# Tarea:
Transcribe del fragmento del documento sobre Relato de un náufrago el pasaje que va entre "Aunque conocida con" y "un suceso real.", ambos incluidos.

# Fragmento del documento:

Aunque conocida con este título abreviado, el verdadero título de esta obra, mucho más largo, resume perfectamente la historia: Relato de un náufrago que estuvo diez días a la deriva en una balsa sin comer ni beber, que fue proclamado héroe de la patria, besado por las reinas de la belleza y hecho rico por la publicidad, y luego aborrecido por el gobierno y olvidado para siempre. Publicado por entregas en El Espectador de Bogotá en 1955 y más tarde en libro (en 1970), no una novela, sino un reportaje periodístico que da cuenta de un suceso real.
Con impecable técnica literaria y profesional estilo noticioso, García Márquez relata un suceso acaecido a un marinero de la armada colombiana llamado Luis Alejandro Velasco. La historia, reconstruida minuciosamente por el escritor sudamericano en primera persona a partir del testimonio del protagonista, fue tácticamente atribuida a éste en la prensa y sólo legitimada tras el formidable éxito de Cien años de soledad.
El 28 de febrero de 1955, ocho miembros de la tripulación del destructor Caldas cayeron al agua a causa del contrabando que sobrecargaba el buque frente a los bandazos del viento en mar gruesa. Aunque el gobierno del dictador colombiano Rojas Pinilla atribuyó el naufragio a una tormenta en el Caribe, lo cierto es que no hubo tal tormenta y que la negligencia fue la única responsable de la catástrofe. La denuncia supuso la clausura del periódico, la caída en desgracia del marino y el exilio de Gabriel García Márquez en París.
El destructor Caldas y su tripulación habían pasado ocho meses en el puerto de Mobile, Alabama, a raíz de las reparaciones que se efectuaban en el buque. Como presume el tópico, el marinero Velasco repartía su ocio entre su nueva novia, Mary Address, y diversos métodos para matar el tiempo con sus compañeros, como las broncas a puñetazos o las salidas al cine. Viendo la película El motín del Caine, los marineros colombianos experimentaron cierta inquietud ante las escenas de una tempestad. Como si de una premonición novelesca se tratara, Velasco albergaba recelos sobre el inminente regreso del destructor a su base en Cartagena.
Lo cierto es que, a unas doscientas millas del puerto, la sobrecarga situada en la cubierta del buque se desprendió a causa del viento y del oleaje y se llevó al agua a ocho marineros. La desgracia quiso que Velasco fuera el único que alcanzara a nado una de las balsas arrojadas por el destructor. Impotente, nada pudo hacer por sus compañeros, que se ahogaron a pocos metros de donde él estaba.

# Datos registrados:
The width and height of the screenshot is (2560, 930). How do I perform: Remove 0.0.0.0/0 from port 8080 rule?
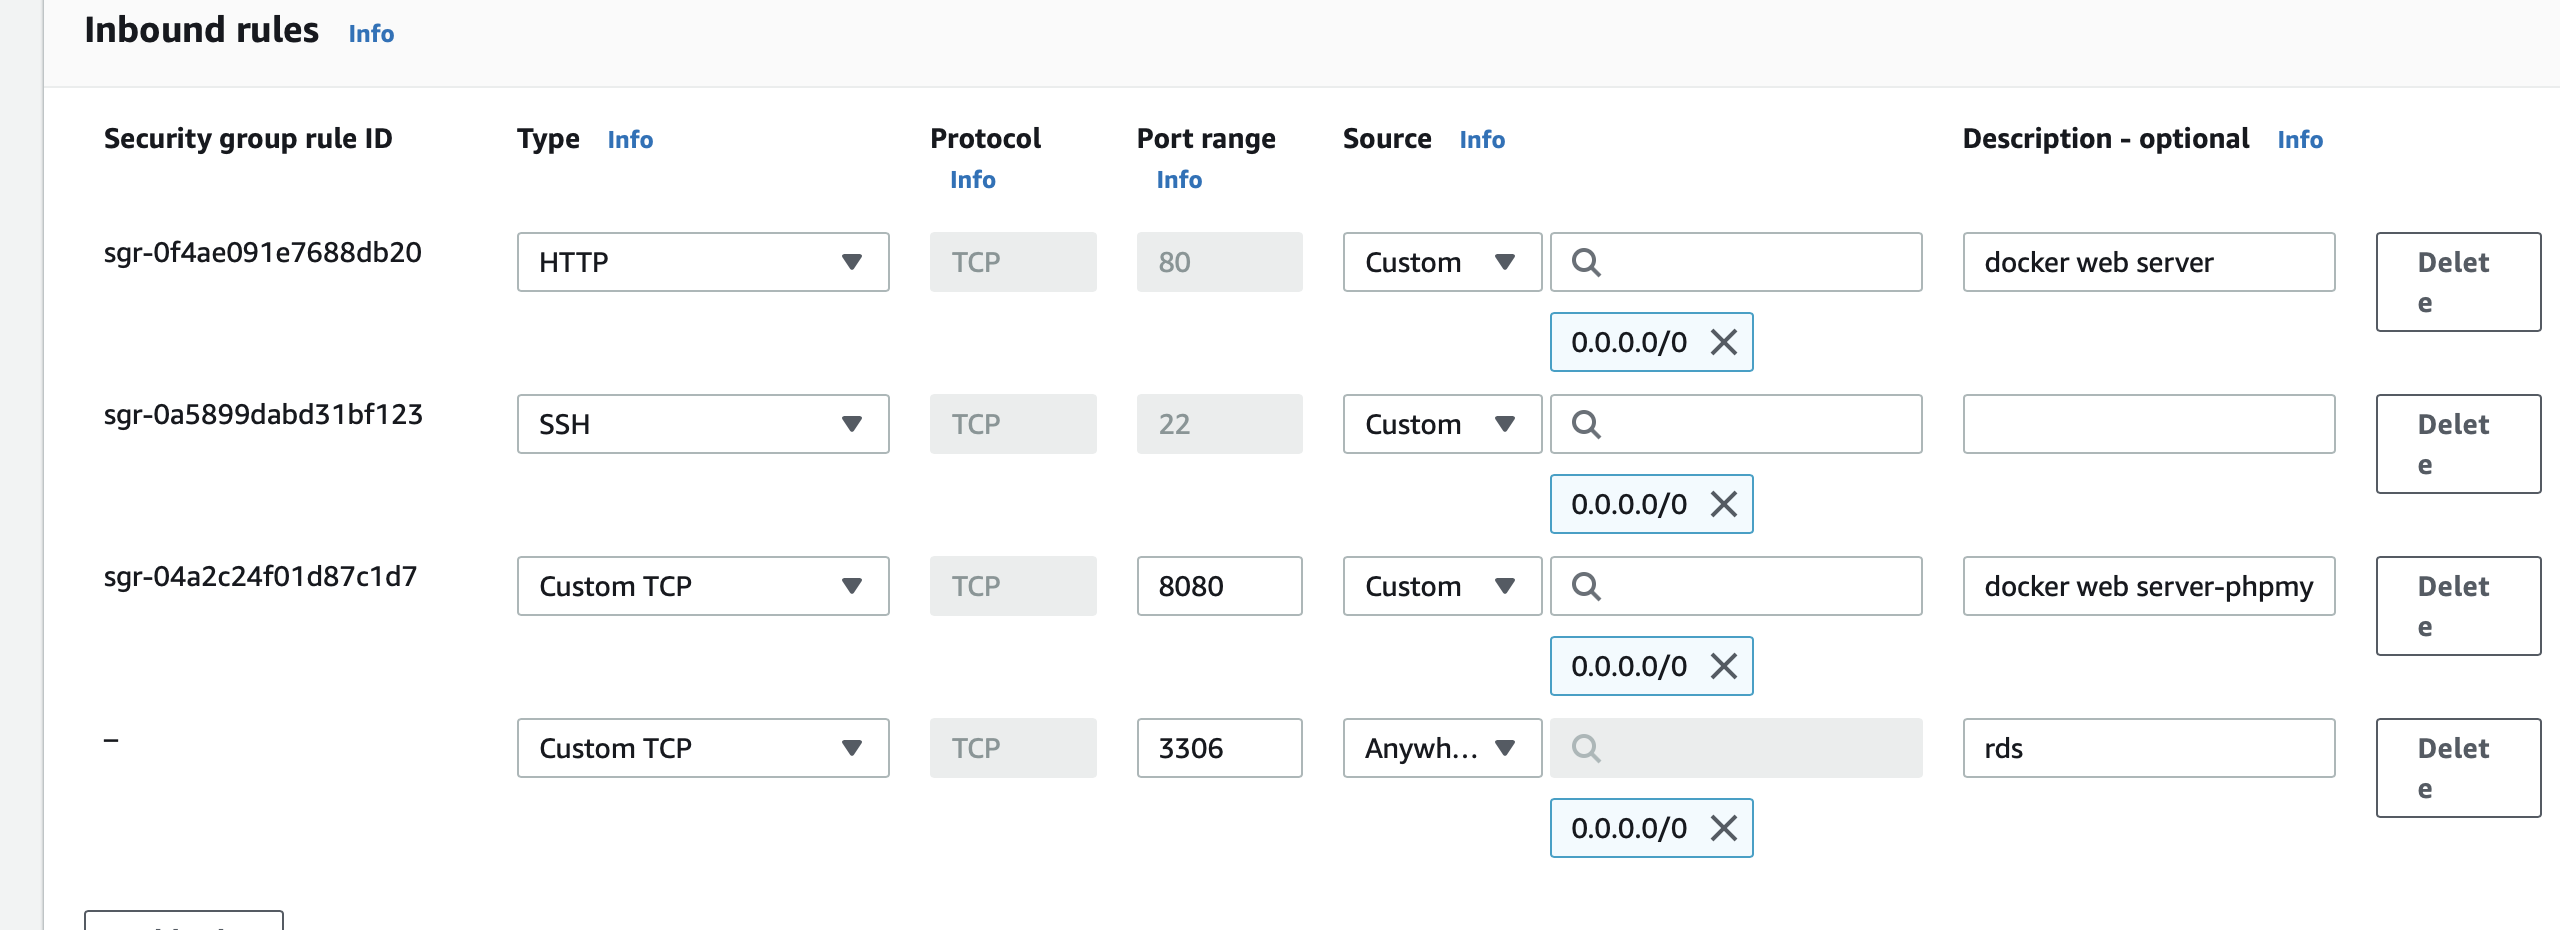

# La solución:
Aunque conocida con este título abreviado, el verdadero título de esta obra, mucho más largo, resume perfectamente la historia: Relato de un náufrago que estuvo diez días a la deriva en una balsa sin comer ni beber, que fue proclamado héroe de la patria, besado por las reinas de la belleza y hecho rico por la publicidad, y luego aborrecido por el gobierno y olvidado para siempre. Publicado por entregas en El Espectador de Bogotá en 1955 y más tarde en libro (en 1970), no una novela, sino un reportaje periodístico que da cuenta de un suceso real.